We'll use Anscombe's quartet dataset to demonstrate fitting non-linear data. This famous dataset contains four groups with identical statistical properties but very different distributions, making it perfect for understanding non-linear relationships.
Loading and Exploring the Dataset
First, let's load the Anscombe dataset and examine its structure ?
import pandas as pd
import seaborn as sb
from matplotlib import pyplot as plt
# Load Anscombe's dataset
data = sb.load_dataset('anscombe')
print(data.head())
print("\nDataset groups:", data['dataset'].unique())
dataset x y 0 I 10.0 8.04 1 I 8.0 6.95 2 I 13.0 7.58 3 I 9.0 8.81 4 I 11.0 8.33 Dataset groups: ['I' 'II' 'III' 'IV']
Fitting Linear Models to Different Datasets
Let's create regression plots for each group to see how linear models fit different data patterns ?
import pandas as pd
import seaborn as sb
from matplotlib import pyplot as plt
# Load the dataset
data = sb.load_dataset('anscombe')
# Create subplots for all four datasets
fig, axes = plt.subplots(2, 2, figsize=(10, 8))
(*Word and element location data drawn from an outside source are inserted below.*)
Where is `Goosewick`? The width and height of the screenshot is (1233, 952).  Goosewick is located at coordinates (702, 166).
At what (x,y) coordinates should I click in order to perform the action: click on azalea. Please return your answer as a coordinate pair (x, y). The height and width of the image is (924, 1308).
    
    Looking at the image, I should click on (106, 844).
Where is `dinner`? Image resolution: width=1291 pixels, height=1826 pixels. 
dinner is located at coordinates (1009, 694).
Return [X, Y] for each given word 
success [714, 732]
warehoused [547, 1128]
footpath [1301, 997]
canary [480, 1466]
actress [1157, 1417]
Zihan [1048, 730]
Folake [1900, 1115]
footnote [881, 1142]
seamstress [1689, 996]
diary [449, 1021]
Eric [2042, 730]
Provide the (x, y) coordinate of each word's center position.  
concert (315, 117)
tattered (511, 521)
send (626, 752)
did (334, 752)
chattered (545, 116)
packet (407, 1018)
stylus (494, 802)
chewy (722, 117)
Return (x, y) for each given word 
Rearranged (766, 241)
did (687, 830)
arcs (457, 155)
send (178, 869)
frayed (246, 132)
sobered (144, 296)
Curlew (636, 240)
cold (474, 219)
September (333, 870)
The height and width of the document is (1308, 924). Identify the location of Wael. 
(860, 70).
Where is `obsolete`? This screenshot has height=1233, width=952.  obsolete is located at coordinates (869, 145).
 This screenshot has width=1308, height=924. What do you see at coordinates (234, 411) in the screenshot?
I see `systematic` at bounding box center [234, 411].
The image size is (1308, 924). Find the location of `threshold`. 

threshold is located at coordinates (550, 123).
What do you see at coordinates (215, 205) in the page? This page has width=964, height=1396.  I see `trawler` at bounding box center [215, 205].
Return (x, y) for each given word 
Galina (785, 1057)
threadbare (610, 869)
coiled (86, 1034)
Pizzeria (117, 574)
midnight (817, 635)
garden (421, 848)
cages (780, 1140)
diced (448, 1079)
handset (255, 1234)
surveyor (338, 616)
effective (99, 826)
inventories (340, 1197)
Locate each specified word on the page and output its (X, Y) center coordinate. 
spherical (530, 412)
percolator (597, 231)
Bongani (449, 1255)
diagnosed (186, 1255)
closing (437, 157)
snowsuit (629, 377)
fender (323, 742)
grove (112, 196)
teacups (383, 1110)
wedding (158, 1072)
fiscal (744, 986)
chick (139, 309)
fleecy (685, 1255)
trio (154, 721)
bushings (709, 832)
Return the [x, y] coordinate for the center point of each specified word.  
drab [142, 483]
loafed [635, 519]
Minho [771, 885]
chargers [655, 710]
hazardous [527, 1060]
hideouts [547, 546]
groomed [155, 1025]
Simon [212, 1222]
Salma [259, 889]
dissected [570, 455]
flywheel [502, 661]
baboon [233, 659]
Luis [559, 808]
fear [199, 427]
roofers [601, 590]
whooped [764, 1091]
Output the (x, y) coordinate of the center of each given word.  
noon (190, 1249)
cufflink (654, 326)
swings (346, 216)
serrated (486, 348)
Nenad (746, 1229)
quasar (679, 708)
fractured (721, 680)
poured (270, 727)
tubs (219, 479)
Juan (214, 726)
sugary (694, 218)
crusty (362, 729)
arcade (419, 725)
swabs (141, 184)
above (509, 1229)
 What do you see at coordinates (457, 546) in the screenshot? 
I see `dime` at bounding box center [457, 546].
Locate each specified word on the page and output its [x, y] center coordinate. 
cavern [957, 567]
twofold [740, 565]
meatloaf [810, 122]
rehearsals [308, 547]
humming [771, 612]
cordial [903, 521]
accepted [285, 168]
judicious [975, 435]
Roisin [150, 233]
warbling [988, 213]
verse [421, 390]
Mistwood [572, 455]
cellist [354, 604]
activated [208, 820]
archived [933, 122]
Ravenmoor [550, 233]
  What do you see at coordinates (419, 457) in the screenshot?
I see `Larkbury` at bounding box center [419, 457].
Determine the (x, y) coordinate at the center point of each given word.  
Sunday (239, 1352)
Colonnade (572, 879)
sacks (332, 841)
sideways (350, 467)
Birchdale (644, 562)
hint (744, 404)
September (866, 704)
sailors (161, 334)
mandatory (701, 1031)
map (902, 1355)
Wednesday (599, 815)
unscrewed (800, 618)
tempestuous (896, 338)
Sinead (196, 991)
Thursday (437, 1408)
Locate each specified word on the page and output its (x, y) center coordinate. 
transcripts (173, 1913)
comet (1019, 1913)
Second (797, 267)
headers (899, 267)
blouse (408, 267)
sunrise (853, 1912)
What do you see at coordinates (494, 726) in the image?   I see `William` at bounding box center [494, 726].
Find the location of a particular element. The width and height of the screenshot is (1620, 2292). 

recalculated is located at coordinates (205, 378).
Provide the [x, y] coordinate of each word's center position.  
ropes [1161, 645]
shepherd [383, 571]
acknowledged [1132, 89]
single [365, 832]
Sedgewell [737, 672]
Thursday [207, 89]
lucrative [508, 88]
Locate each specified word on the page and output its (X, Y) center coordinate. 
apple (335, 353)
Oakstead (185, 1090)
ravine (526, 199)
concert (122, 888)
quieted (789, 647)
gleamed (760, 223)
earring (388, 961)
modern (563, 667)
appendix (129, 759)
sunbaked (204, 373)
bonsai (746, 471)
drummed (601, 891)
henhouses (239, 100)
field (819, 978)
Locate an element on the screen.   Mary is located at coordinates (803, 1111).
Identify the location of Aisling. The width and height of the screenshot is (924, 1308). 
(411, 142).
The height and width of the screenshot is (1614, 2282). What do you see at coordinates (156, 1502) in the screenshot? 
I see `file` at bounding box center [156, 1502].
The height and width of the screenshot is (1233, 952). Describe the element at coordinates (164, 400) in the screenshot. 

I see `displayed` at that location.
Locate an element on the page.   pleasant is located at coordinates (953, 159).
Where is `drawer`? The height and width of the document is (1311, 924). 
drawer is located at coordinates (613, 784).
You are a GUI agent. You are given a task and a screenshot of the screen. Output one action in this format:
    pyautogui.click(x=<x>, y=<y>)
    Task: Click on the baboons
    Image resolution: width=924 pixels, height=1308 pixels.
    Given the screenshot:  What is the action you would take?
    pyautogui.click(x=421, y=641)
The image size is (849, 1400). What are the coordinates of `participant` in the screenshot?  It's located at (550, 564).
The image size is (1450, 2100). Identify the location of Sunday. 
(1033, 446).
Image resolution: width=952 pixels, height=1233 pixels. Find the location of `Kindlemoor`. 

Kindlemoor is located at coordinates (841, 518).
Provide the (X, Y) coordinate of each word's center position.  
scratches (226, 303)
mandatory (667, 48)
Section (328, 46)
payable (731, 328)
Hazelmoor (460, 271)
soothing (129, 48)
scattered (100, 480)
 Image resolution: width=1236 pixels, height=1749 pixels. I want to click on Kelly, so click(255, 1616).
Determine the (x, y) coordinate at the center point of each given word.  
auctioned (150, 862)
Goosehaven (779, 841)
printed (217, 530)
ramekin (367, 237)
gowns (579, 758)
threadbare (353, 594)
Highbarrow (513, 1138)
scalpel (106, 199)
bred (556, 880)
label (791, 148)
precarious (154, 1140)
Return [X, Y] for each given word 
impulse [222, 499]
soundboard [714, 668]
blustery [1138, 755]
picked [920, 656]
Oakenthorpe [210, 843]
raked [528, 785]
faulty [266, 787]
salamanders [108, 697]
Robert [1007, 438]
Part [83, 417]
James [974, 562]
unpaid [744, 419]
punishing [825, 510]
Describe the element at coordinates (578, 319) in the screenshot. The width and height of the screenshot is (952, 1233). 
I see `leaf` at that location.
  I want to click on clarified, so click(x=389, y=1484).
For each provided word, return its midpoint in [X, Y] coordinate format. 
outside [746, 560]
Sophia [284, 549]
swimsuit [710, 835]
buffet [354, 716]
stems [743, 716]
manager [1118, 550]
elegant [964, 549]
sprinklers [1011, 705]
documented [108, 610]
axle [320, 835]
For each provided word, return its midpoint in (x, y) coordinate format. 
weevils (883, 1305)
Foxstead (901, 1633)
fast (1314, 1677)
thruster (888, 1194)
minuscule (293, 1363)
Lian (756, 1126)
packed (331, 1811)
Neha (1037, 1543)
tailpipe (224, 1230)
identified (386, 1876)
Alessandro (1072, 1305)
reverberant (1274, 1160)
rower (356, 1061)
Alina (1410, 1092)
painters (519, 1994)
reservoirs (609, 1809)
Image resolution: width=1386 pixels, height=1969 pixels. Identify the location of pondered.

datasets = ['I', 'II', 'III', 'IV']
for i, dataset in enumerate(datasets):
row, col = i // 2, i % 2
sb.regplot(x="x", y="y", data=data.query(f"dataset == '{dataset}'"),
ax=axes[row, col])
axes[row, col].set_title(f'Dataset {dataset}')
plt.tight_layout()
plt.show()
Handling Non-Linear Relationships
For truly non-linear data, we can use polynomial regression or other curve-fitting techniques ?
import pandas as pd
import seaborn as sb
from matplotlib import pyplot as plt
# Load the dataset
data = sb.load_dataset('anscombe')
# Fit polynomial regression to the non-linear dataset III
plt.figure(figsize=(8, 6))
sb.regplot(x="x", y="y", data=data.query("dataset == 'III'"),
order=2, scatter_kws={'s': 50})
plt.title('Non-linear Data Fit (Dataset III) - Polynomial Regression')
plt.show()
Key Parameters for Non-Linear Fitting
| Parameter | Description | Use Case |
|---|---|---|
order |
Degree of polynomial | Curved relationships |
robust |
Reduces outlier influence | Data with outliers |
logistic |
Logistic regression | Binary outcomes |
Comparison of Fitting Methods
import pandas as pd
import seaborn as sb
from matplotlib import pyplot as plt
data = sb.load_dataset('anscombe')
dataset_iii = data.query("dataset == 'III'")
fig, axes = plt.subplots(1, 3, figsize=(15, 5))
# Linear fit
sb.regplot(x="x", y="y", data=dataset_iii, ax=axes[0])
axes[0].set_title('Linear Fit')
# Polynomial fit (order=2)
sb.regplot(x="x", y="y", data=dataset_iii, order=2, ax=axes[1])
axes[1].set_title('Polynomial Fit (order=2)')
# Robust fit
sb.regplot(x="x", y="y", data=dataset_iii, robust=True, ax=axes[2])
axes[2].set_title('Robust Linear Fit')
plt.tight_layout()
plt.show()
Conclusion
Use seaborn.regplot() with the order parameter for polynomial fitting of non-linear data. For data with outliers, the robust=True parameter provides better fits by reducing outlier influence.